Thunder module containing the huggingface model.

Source code in thunder/huggingface/compatibility.py
def load_huggingface_checkpoint(
    model_name: str, **model_kwargs: Dict[str, Any]
) -> BaseCTCModule:
    """Load huggingface model and convert to thunder [`BaseCTCModule`][thunder.module.BaseCTCModule]

    Args:
        model_name: huggingface identifier of the model, like "facebook/wav2vec2-large-960h"
        model_kwargs: extra keyword arguments to be passed to `AutoModelForCTC.from_pretrained`

    Returns:
        Thunder module containing the huggingface model.
    """
    model = AutoModelForCTC.from_pretrained(model_name, **model_kwargs)
    feature_extractor = AutoFeatureExtractor.from_pretrained(model_name)
    # Some models only contain the encoder, and no tokenizer
    # In that case we need to warn the user to fix it before training
    try:
        tokenizer = AutoTokenizer.from_pretrained(model_name)
        text_transform = _tok_to_transform(tokenizer)
        decoder = linear_decoder(
            model.base_model.config.hidden_size,
            text_transform.num_tokens,
            decoder_dropout=0.0,
        )
        if hasattr(model, "lm_head"):
            decoder[2].load_state_dict(model.lm_head.state_dict())
    except (OSError, KeyError):
        warn(
            UserWarning(
                "Huggingface model is missing the tokenizer! decoder and text_transform were not initialized"
            )
        )
        text_transform = None
        decoder = None

    module = BaseCTCModule(
        encoder=_HuggingFaceEncoderAdapt(
            model.base_model,
            mask_input=feature_extractor.return_attention_mask,
        ),
        decoder=decoder,
        text_transform=text_transform,
        audio_transform=Wav2Vec2Preprocess(
            mask_input=feature_extractor.return_attention_mask,
        ),
        encoder_final_dimension=model.base_model.config.hidden_size,
    )
    return module.eval()

prepare_scriptable_wav2vec(module, quantized=False)

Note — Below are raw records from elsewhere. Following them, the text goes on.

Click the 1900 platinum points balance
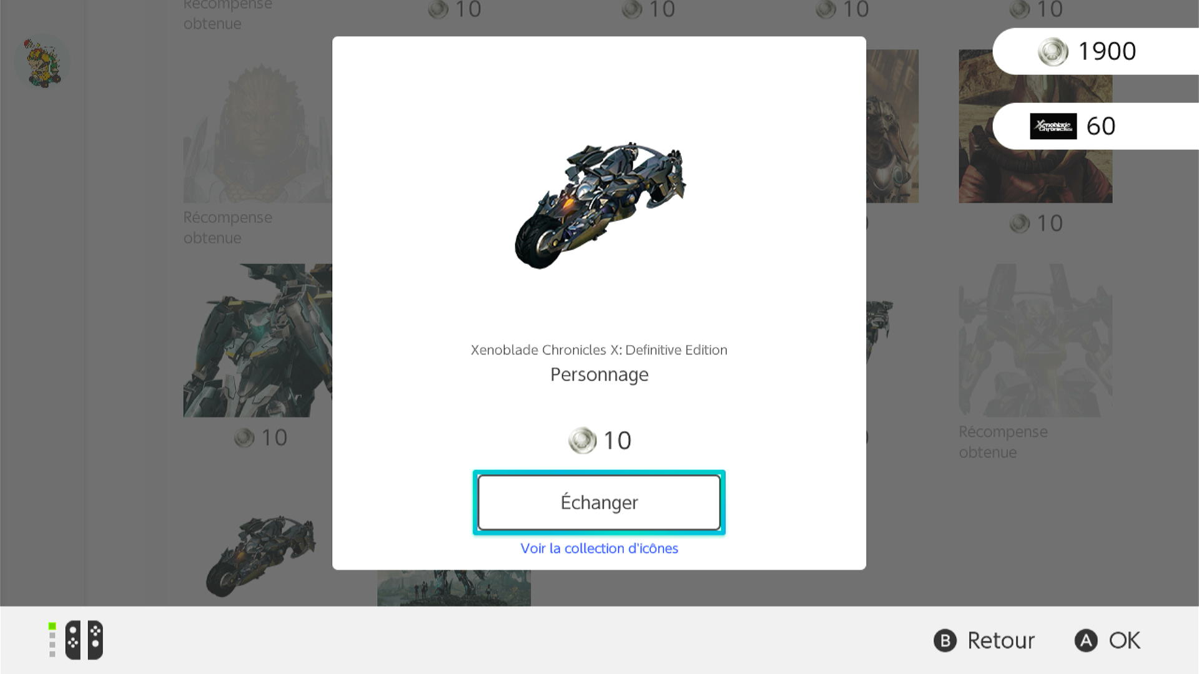 click(1107, 51)
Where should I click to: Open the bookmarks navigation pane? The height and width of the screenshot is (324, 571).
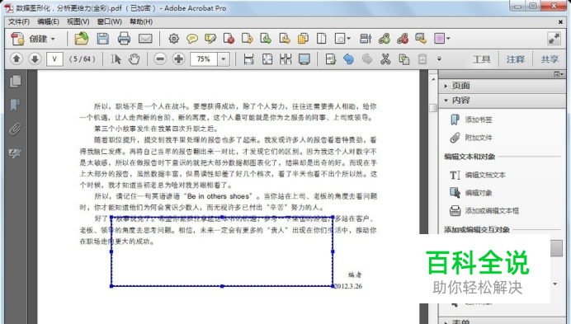(x=15, y=105)
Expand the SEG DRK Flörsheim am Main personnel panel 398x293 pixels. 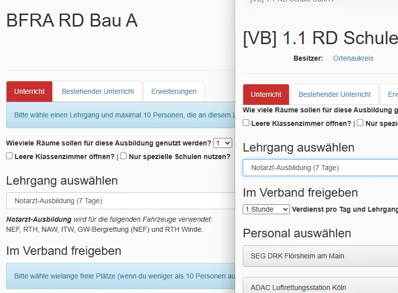point(320,256)
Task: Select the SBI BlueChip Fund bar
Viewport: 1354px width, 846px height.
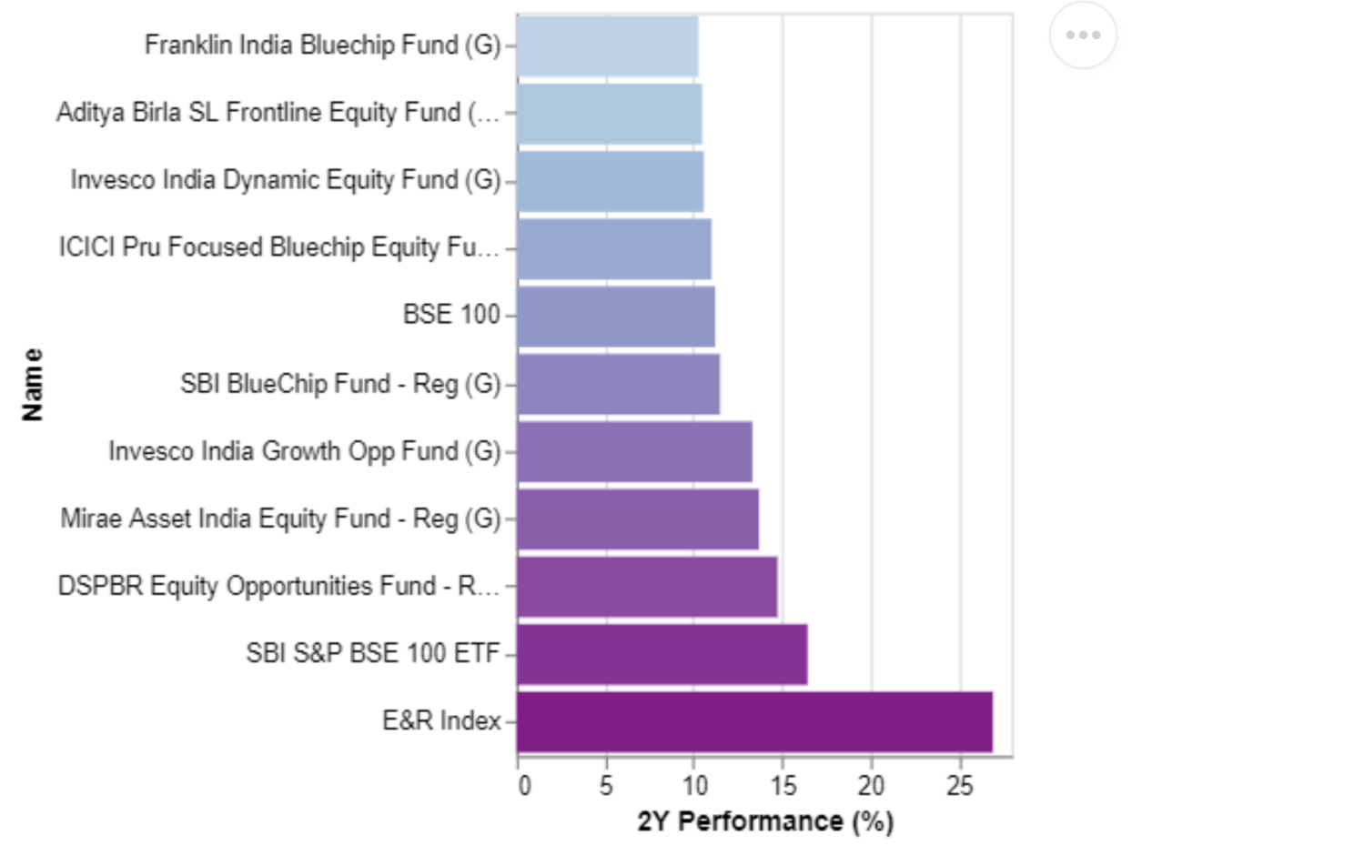Action: pyautogui.click(x=618, y=384)
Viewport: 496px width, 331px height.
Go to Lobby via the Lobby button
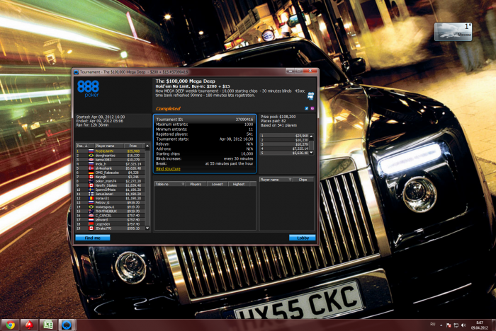point(302,238)
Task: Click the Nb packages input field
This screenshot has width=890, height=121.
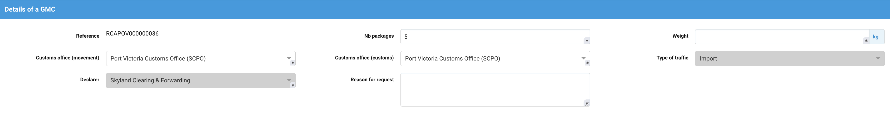Action: pos(491,37)
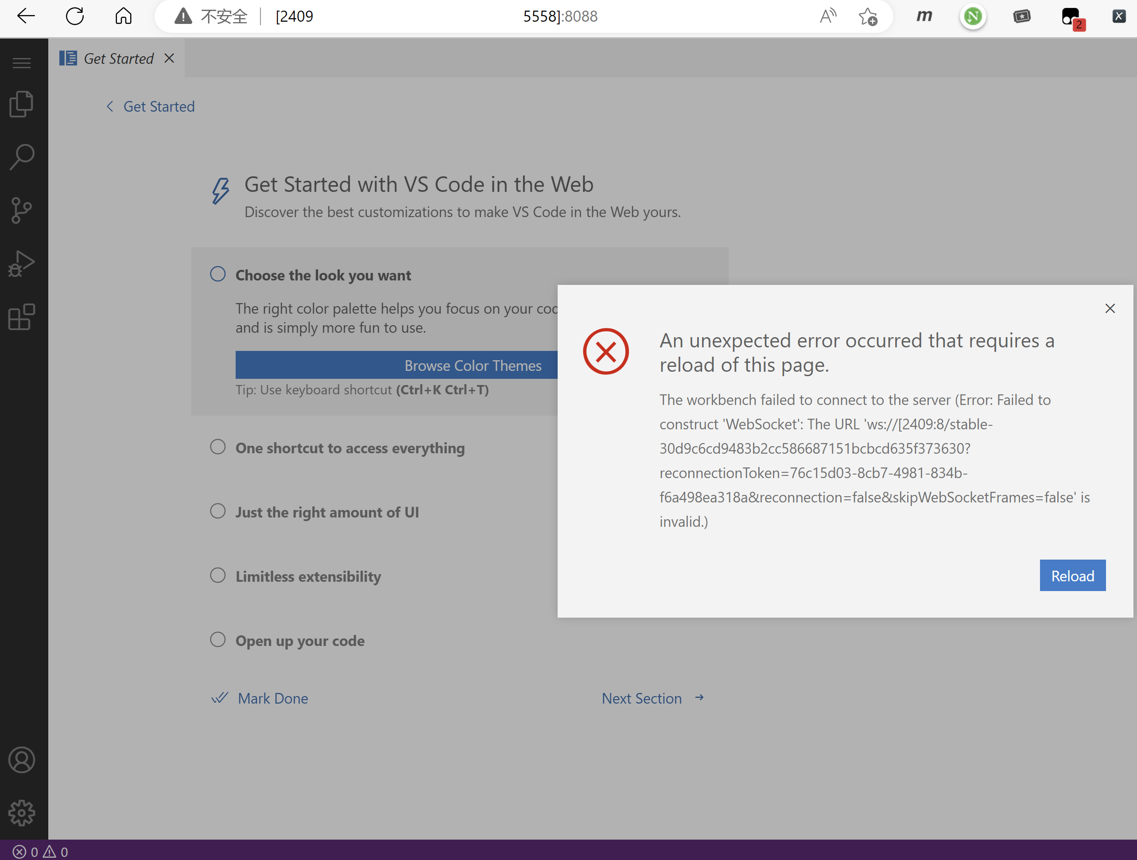The image size is (1137, 860).
Task: Open the Explorer view in sidebar
Action: pyautogui.click(x=21, y=104)
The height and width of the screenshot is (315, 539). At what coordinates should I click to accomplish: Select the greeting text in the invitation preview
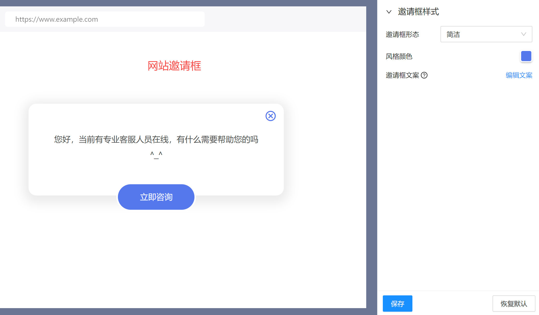pos(156,139)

Converts thunder module containing a wav2vec2 model to be scriptable.

Parameters:

Name Type Description Default
module BaseCTCModule

Module containing wav2vec2

required
quantized bool

If true, also performs quantization of the model

False

Returns:

Type Description
BaseCTCModule

Modified module ready to call module.to_torchscript()

Source code in thunder/huggingface/compatibility.py
def prepare_scriptable_wav2vec(
    module: BaseCTCModule, quantized: bool = False
) -> BaseCTCModule:
    """Converts thunder module containing a wav2vec2 model to be scriptable.

    Args:
        module: Module containing wav2vec2
        quantized: If true, also performs quantization of the model

    Returns:
        Modified module ready to call module.to_torchscript()
    """
    imported = import_huggingface_model(module.encoder.original_encoder)
    if quantized:
        imported.encoder.transformer.pos_conv_embed.__prepare_scriptable__()
        imported = torch.quantization.quantize_dynamic(
            imported, qconfig_spec={torch.nn.Linear}, dtype=torch.qint8
        )
    module.encoder = imported
    module.decoder = nn.Sequential(*module.decoder[1:])
    return module